Launching a new international series ‘Anna and the Verwandelingen’, a sequel to the successful editions of ‘Anna and the Field Reports’, Anna Luyten will be chatting with historian, painter, performer, writer, pianist, doctor of arts, collector and walker Koen Broucke.
His walks lead him to unexpected encounters with history and art. For Broucke, walking is not just a physical activity, but a way of connecting with the past, nature and the stories hidden in landscapes. His hiking accounts are personal travel stories, but also reflections on time, space and the relationship between man and landscape. His unique observations invite us to look differently.
Koen Broucke spent years walking in the footsteps of forgotten soldiers, discovering ‘wounded landscapes’ and wrote his PhD in the arts ‘Under the pink darkness of the battlefield’ (KU Leuven, LUCA School of Arts, Glasgow School of Arts, 2014-2019).

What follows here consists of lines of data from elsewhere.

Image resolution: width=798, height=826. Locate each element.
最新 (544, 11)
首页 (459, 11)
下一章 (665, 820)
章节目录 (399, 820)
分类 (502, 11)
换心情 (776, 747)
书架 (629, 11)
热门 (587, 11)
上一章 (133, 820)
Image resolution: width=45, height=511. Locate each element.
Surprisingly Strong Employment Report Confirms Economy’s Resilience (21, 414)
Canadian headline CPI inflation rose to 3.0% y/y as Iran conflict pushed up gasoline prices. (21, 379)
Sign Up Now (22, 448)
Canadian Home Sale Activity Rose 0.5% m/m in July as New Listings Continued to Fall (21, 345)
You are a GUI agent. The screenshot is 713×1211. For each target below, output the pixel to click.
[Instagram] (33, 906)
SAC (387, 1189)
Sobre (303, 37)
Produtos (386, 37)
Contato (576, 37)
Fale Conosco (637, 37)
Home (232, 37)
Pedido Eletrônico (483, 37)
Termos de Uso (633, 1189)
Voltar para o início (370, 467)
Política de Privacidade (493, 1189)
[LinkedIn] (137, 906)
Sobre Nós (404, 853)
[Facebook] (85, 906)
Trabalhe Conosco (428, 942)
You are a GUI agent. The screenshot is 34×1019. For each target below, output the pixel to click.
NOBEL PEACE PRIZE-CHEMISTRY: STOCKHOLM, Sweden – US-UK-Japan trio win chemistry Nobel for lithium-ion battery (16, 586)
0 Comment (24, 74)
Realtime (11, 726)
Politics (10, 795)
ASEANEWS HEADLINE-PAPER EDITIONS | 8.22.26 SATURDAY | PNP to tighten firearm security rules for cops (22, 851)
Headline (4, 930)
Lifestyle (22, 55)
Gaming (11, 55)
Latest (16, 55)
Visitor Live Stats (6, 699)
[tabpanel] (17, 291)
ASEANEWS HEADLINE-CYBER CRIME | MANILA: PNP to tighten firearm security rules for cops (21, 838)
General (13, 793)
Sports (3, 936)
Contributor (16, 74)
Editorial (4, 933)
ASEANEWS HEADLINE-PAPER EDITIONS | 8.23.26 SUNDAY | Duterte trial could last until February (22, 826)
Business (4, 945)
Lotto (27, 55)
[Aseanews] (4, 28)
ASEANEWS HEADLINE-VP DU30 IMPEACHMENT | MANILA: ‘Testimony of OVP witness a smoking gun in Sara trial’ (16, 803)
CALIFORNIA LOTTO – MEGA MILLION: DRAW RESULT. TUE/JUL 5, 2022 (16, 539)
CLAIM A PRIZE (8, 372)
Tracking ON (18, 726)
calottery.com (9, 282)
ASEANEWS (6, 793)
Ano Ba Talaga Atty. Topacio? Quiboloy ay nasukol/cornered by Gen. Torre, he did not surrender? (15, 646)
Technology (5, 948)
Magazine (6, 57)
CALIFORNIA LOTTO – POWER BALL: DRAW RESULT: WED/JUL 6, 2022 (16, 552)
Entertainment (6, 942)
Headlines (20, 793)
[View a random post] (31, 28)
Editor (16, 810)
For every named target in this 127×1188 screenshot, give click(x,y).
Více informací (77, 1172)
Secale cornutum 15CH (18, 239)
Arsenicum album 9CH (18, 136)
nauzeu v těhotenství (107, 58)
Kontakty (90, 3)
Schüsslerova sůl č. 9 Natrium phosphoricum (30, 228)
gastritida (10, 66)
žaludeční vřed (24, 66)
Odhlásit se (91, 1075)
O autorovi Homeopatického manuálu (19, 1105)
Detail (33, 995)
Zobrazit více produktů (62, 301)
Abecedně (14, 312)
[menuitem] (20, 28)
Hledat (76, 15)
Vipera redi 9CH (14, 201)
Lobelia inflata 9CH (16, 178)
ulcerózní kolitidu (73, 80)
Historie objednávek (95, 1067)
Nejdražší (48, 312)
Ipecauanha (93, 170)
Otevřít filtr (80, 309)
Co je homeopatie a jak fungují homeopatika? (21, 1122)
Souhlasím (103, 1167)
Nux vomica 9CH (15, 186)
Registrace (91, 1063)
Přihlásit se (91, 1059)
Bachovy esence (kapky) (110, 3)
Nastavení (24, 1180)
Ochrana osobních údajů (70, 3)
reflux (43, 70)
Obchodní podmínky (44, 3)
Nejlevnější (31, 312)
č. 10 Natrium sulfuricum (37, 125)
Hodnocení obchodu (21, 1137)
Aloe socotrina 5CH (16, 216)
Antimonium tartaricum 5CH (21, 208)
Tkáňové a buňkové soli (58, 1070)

He is a walking, painting chronicler. He follows the river Meuse, tracks, people and things along the way. This week, his exhibition Op Drift | Flights to Kampen 1914 – 2024 opened in the Dutch town of Kampen. It is 110 years since World War I caused one million Belgians to flee to the Netherlands. Kampen is one of the places they ended up. Broucke paints their portraits and starts with the story of his great-grandmother.
verwandelen (Dutch forgotten word) 1 to make different, to change 2 to become different, to change 3 to move – German (ver)wandeln – ie. as walking ‘to walk quietly’, from °wanden ‘to go, to pass over’.